Generally speaking, public sector employers may provide “comp time” to employees.
However, putting aside various nuances and state law differences, it has long been the case that the Fair Labor Standards Act (“FLSA”) requires private sector employers to pay non-exempt employees time-and-a-half for all work performed beyond 40 hours in a workweek. “Comp time” generally is not permissible in the private sector.
(If you want to gain a better understanding of the various nuances and state law differences, we invite you to download our free wage-hour app, available on Apple and Android devices.)
This long-standing law could change under the new bill, known as the Working Families Flexibility Act (“the Act”). (Although its title references “working families,” it does not appear that the proposed limitation would be limited to persons with families. It would apply to single persons, too.)
Although its title does not reference the FLSA or overtime, the Act would amend the FLSA to allow private sector employers to offer non-exempt employees the choice between being paid in cash for hours they work beyond 40 in a work week or accruing an hour and one-half of paid time off. More specifically, employees could accrue up to 160 hours of “comp time” for hours worked beyond 40 in a week – again, at a rate of an hour and one-half for each overtime hour worked.

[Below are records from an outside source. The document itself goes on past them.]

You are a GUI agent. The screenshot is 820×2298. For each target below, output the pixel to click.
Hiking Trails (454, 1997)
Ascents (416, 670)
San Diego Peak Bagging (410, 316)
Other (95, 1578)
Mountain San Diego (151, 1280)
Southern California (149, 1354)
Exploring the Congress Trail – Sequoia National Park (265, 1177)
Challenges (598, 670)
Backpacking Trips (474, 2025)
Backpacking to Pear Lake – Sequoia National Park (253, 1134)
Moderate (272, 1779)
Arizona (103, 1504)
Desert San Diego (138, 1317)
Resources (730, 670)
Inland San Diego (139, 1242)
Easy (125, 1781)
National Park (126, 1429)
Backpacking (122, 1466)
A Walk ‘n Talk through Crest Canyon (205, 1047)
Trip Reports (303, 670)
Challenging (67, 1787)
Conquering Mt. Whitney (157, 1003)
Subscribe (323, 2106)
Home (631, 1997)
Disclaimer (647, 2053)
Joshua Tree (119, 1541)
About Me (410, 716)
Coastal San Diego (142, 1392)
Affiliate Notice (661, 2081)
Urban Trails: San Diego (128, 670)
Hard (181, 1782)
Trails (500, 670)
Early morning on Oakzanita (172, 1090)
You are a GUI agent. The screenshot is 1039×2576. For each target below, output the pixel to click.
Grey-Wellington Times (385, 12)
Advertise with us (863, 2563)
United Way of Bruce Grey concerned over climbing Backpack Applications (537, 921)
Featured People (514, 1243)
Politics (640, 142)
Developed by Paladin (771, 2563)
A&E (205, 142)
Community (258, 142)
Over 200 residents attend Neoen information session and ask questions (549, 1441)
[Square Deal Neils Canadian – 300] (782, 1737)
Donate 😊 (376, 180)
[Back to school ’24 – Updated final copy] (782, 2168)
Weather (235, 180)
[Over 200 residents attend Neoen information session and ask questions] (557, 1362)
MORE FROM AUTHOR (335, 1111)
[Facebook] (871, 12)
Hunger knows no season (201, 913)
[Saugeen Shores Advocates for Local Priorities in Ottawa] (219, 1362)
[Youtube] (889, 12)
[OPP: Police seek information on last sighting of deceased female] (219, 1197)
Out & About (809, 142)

The Act has been presented as a potential benefit to employers and employees alike – employers might be able to improve cash flow by postponing payments, and employees would have greater flexibility in scheduling their work around their personal lives.
As written, the Act would not apply to all employees. Instead, it would only apply to those employees who have worked at least 1,000 hours in a 12-month period before they agree to the employer’s proposed “comp time” arrangement. In most circumstances, it would not apply to new hires, and it would not apply to many part-timers.
As written, eligible employees would have to agree in writing to the “comp time” arrangement. Their agreement would have to be voluntary, and they would reserve the right to revoke their agreement at any time and receive cash for their unused “comp time.” At the same time, employers could revoke the “comp time” arrangement by giving their employees 30 days’ notice of the change in the employer’s policy.
Like much legislation, the Act leaves some questions unanswered and could lead to significant litigation if passed, including collective actions. On first glance, the most significant grounds for potential litigation would be the requirement that any acceptance of a “comp time” arrangement be entirely “voluntary.” Employees may well claim that they were pressured into accepting “comp time” by management, particularly those in seasonal businesses.
But the most significant unanswered question remains the most important – will the bill get past an expected filibuster?